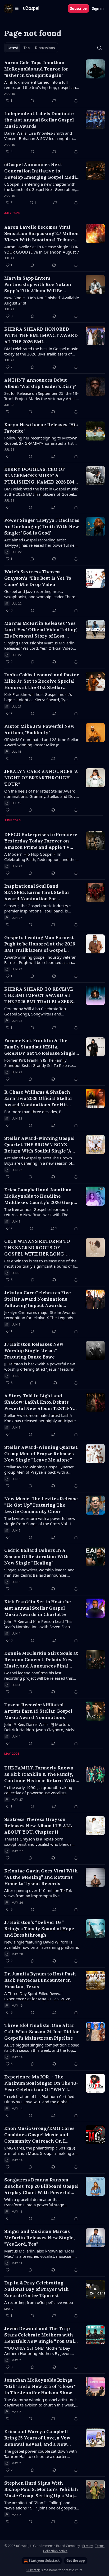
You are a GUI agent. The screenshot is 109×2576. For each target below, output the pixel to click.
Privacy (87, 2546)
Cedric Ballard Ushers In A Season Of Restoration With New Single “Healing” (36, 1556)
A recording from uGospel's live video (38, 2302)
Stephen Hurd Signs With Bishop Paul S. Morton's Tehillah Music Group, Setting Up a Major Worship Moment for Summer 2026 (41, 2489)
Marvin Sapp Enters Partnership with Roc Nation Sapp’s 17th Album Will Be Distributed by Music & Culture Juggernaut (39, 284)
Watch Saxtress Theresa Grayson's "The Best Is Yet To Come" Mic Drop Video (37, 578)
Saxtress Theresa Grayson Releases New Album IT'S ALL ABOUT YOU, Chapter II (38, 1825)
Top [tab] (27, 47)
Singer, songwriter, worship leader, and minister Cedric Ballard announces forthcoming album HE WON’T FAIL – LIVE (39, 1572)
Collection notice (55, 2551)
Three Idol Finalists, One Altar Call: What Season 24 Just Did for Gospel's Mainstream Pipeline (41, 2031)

What this task involves:
Give back the full listing exactly, with pictures dropped.

Result of this task:
You are a GUI agent. The screenshot is 109×2576. For each target below, output the pixel to click.
Privacy (87, 2546)
Cedric Ballard Ushers In A Season Of Restoration With New Single “Healing” (36, 1556)
A recording from uGospel's live video (38, 2302)
Stephen Hurd Signs With Bishop Paul S. Morton's Tehillah Music Group, Setting Up a Major Worship Moment for Summer 2026 (41, 2489)
Marvin Sapp Enters Partnership with Roc Nation Sapp’s 17th Album Will Be Distributed by Music & Culture Juggernaut (39, 284)
Watch Saxtress Theresa Grayson's "The Best Is Yet To Come" Mic Drop Video (37, 578)
Saxtress Theresa Grayson Releases New Album IT'S ALL ABOUT YOU, Chapter II (38, 1825)
Top [tab] (27, 47)
Singer, songwriter, worship leader, and minister Cedric Ballard announces forthcoming album HE WON’T FAIL – LIVE (39, 1572)
Collection notice (55, 2551)
Three Idol Finalists, One Altar Call: What Season 24 Just Did for Gospel's Mainstream Pipeline (41, 2031)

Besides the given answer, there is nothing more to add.